HJ Sims Partners with Asbury Communities to Provide Funds for Capital Improvements During a Volatile Market
“Asbury is continually impressed with our partnership with Sims. We were able to maximize proceeds for our capital needs in a difficult bond market while not impacting on our current bond rating, meeting our annual debt service requirements and all within our existing covenant structure. We couldn’t have asked for more.”
— Andrew Jeanneret, CFO
Asbury Communities, Inc. (“Asbury”), owns and operates life plan communities in Maryland, Pennsylvania, and Tennessee, as well as HUD Section 202 senior housing buildings, a foundation, and a for-profit technology consulting firm. All of the facilities that are included in its Maryland and Pennsylvania Obligated Groups are owned and operated by Asbury Atlantic, Inc., a wholly-owned subsidiary of Asbury Communities.
Asbury’s Maryland Obligated Group (the “MD Obligated Group”) consists of two life plan communities – Asbury Methodist Village (“AMV”) located in Gaithersburg, Maryland, and Asbury Solomons (“AS”) located in Solomons, Maryland. AMV consists of 826 independent living units, 133 assisted living units, and a 285-bed skilled nursing center and related amenities. AS has 300 independent living units, 24 assisted living units and a 48-bed skilled nursing facility.
HJ Sims has served as underwriter to Asbury for several transactions in recent years, most recently on a refinancing for Asbury’s Pennsylvania Obligated Group in 2021.
HJ Sims was engaged again by Asbury in early 2022 to assist with financing capital improvements at both AMV and AS. The majority of these improvements will be “behind the walls” and are meant to modernize the infrastructure and facilities at both campuses in Maryland.

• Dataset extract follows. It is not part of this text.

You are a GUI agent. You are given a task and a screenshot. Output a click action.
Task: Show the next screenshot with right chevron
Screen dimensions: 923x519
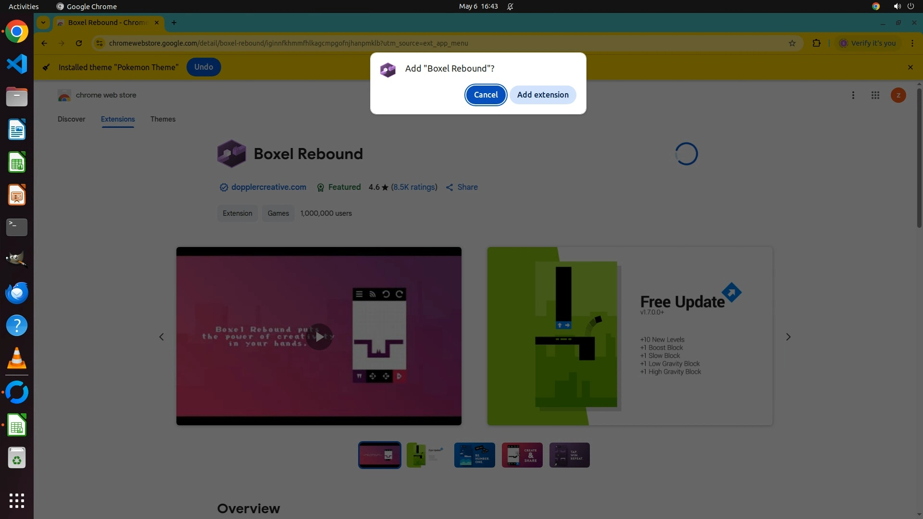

HJ Sims ran several fixed-rate bond and bank debt scenarios to determine the most effective financing vehicle. Ultimately, due to the MD Obligated Group’s existing capital structure, Asbury chose to use fixed-rate bonds to finance the improvements. The MD Obligated Group’s largest annual debt service payments are scheduled to occur in the next five years. As such, HJ Sims could structure fixed-rate bonds to wrap around Asbury’s existing debt to limit the impact to maximum annual debt service “MADS”. A fully amortizing bank loan, while having the lower cost of capital, would have significantly increased MADS.
In determining how much to borrow, Asbury wanted to balance its debt capacity, total capital needs, and impact on its BBB (Fitch) investment grade credit rating. HJ Sims worked with Asbury to determine the effect of various borrowing amounts on the Maryland Obligated Group’s credit rating. HJ Sims and Asbury presented borrowing scenarios that ranged from $25 to $40 million with their projected impact to the Maryland Obligated Group’s metrics to Fitch as part of their Ratings Assessment Service. Based on Fitch’s review, Asbury knew that it could borrow the highest amount of $40 million without a negative impact to the credit rating.
Further, to improve the efficiency of the financing, HJ Sims and Asbury decided to eliminate the parity debt service reserve fund (DSRF) in favor of a springing DSRF. This change permitted up to nearly $2 million in bond proceeds to be used towards the capital improvements in lieu of funding a deposit to the DSRF. HJ Sims and Asbury decided to switch to a springing structure because the MD Obligated Group’s liquidity position was projected to improve significantly once the Series 2022 Bonds closed. Despite investor pushback on this change (due to the lessened security for the bonds), HJ Sims and Asbury held firm with the parity DSRF structure.
Between the time Asbury began contemplating the borrowing and the pricing of the fixed rate bonds, the municipal bond market deteriorated significantly primarily due to sustained outflows from bond funds, inflationary pressures, and anticipated Federal Reserve rate hikes. On the day before pricing, the Federal Reserve announced an anticipated 0.50% rate hike. The Treasury markets appeared to accept the announcement in stride and remained stable for the rest of the day. However, volatility quickly returned overnight with the 10-year Treasury increasing by 17 bps. Notwithstanding the volatile market, HJ Sims successfully sold the bonds and maximized distribution with a 4.50% coupon, which significantly reduced MADS compared to a premium bond structure.
On May 18, 2022, HJ Sims closed on the $40 million Series 2022 Bonds. To reduce MADS, HJ Sims split the 2042 bond to include two term bonds: one with a 5.125% coupon yielding 5.000% and one with a 4.500% coupon yielding 5.200%. The 4.500% coupon was a significant win for Asbury as investor demand had turned towards 5.000% coupons and higher in the months leading up to the pricing of the Series 2022 Bonds. Wrapping the Series 2022 Bonds around the Obligated Group’s existing debt resulted in a modest increase in MADS of $1.8 million. As mentioned, the Series 2022 Bonds did not have a funded parity DSRF at closing, which allowed additional proceeds to be allocated to the projects.